Pendapat Ulama’ tentang Penentuan Awal bulan Kamariyah
Thursday, 18 August 2016
SUDUT HUKUM | Pendapat Ulama’ tentang Penentuan Awal bulan Kamariyah
bercerita kepada kami Adam, bercerita kepada kami Muhammad bin Ziyad, ia berkata : aku mendengar Abu Hurairah RA berkata : bersabda Nabi SAW : “berpuasalah kalian karena melihat hilal dan berbukalah kalian karena melihat hilal,, dan apabila mendung maka sempurnakanlah Bulan Syakban menjadi 30 hari. (HR. Al-Bukhari).
Fiqih penentuan awal bulan
Kamariyah berawal dari berbedanya pemahaman terhadap hadits diatas.
Dan hal inilah yang menjadi akar lahirnya mazhab-mazhab dalam penentuan
awal bulan Kamariyah. Hadits diatas dapat kita jadikan
sebagai patokan untuk menentuakan awal bulan Kamariyah. Oleh karena
itu apabila hadits diatas dipahami dengan pemahamn yang berbeda-beda, maka
wajar apabila masing-masing pemahaman melahirkan metode yang
berbeda pula.

(Butir yang tercantum dalam kumpulan data)
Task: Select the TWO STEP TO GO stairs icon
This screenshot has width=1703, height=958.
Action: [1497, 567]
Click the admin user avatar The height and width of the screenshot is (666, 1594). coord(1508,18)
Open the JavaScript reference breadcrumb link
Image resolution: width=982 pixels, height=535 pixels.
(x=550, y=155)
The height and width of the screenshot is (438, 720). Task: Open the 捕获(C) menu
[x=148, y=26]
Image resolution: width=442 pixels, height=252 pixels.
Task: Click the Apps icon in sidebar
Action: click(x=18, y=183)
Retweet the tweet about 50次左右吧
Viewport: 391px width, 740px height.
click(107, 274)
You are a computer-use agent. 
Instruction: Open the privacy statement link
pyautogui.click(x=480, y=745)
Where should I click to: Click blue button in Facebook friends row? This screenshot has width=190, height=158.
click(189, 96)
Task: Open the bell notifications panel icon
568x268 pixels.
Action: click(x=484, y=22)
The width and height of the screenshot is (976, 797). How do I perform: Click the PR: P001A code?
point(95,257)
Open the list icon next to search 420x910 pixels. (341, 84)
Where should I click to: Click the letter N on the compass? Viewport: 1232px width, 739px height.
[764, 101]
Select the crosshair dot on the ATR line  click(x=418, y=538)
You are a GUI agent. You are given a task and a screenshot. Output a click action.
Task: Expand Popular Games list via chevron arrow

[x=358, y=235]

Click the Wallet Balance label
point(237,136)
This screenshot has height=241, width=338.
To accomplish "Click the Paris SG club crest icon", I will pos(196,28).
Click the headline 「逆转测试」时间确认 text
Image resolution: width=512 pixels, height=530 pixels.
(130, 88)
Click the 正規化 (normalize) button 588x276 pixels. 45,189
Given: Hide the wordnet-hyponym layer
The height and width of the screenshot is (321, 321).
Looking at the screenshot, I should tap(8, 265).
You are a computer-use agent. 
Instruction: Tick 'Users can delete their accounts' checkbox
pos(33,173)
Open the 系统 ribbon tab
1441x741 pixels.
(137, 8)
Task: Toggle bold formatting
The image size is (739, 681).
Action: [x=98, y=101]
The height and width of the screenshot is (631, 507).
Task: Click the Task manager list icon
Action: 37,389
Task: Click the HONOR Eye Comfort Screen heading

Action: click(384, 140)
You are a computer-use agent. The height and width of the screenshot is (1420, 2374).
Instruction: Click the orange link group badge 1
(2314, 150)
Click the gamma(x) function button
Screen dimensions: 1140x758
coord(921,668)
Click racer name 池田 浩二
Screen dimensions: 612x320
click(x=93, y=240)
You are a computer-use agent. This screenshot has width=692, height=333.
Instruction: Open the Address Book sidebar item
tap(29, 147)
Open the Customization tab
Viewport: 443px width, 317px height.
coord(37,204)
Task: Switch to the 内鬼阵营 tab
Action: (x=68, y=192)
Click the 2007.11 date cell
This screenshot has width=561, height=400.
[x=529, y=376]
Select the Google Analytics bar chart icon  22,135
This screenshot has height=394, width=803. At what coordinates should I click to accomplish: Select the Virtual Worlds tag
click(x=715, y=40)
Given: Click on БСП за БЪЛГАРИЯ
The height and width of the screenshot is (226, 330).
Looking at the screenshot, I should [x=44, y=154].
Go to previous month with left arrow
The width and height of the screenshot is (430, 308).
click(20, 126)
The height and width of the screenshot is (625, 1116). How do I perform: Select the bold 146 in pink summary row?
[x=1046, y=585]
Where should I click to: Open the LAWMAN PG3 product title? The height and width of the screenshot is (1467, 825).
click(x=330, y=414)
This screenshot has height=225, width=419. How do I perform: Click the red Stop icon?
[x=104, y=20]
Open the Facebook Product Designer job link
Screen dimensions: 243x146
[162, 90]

Tugas Anda:
Kembalikan teks tentang penentuan awal bulan Kamariyah secara utuh, tanpa satu pun perubahan.

Jawaban:
Pendapat Ulama’ tentang Penentuan Awal bulan Kamariyah
Thursday, 18 August 2016
SUDUT HUKUM | Pendapat Ulama’ tentang Penentuan Awal bulan Kamariyah
bercerita kepada kami Adam, bercerita kepada kami Muhammad bin Ziyad, ia berkata : aku mendengar Abu Hurairah RA berkata : bersabda Nabi SAW : “berpuasalah kalian karena melihat hilal dan berbukalah kalian karena melihat hilal,, dan apabila mendung maka sempurnakanlah Bulan Syakban menjadi 30 hari. (HR. Al-Bukhari).
Fiqih penentuan awal bulan
Kamariyah berawal dari berbedanya pemahaman terhadap hadits diatas.
Dan hal inilah yang menjadi akar lahirnya mazhab-mazhab dalam penentuan
awal bulan Kamariyah. Hadits diatas dapat kita jadikan
sebagai patokan untuk menentuakan awal bulan Kamariyah. Oleh karena
itu apabila hadits diatas dipahami dengan pemahamn yang berbeda-beda, maka
wajar apabila masing-masing pemahaman melahirkan metode yang
berbeda pula.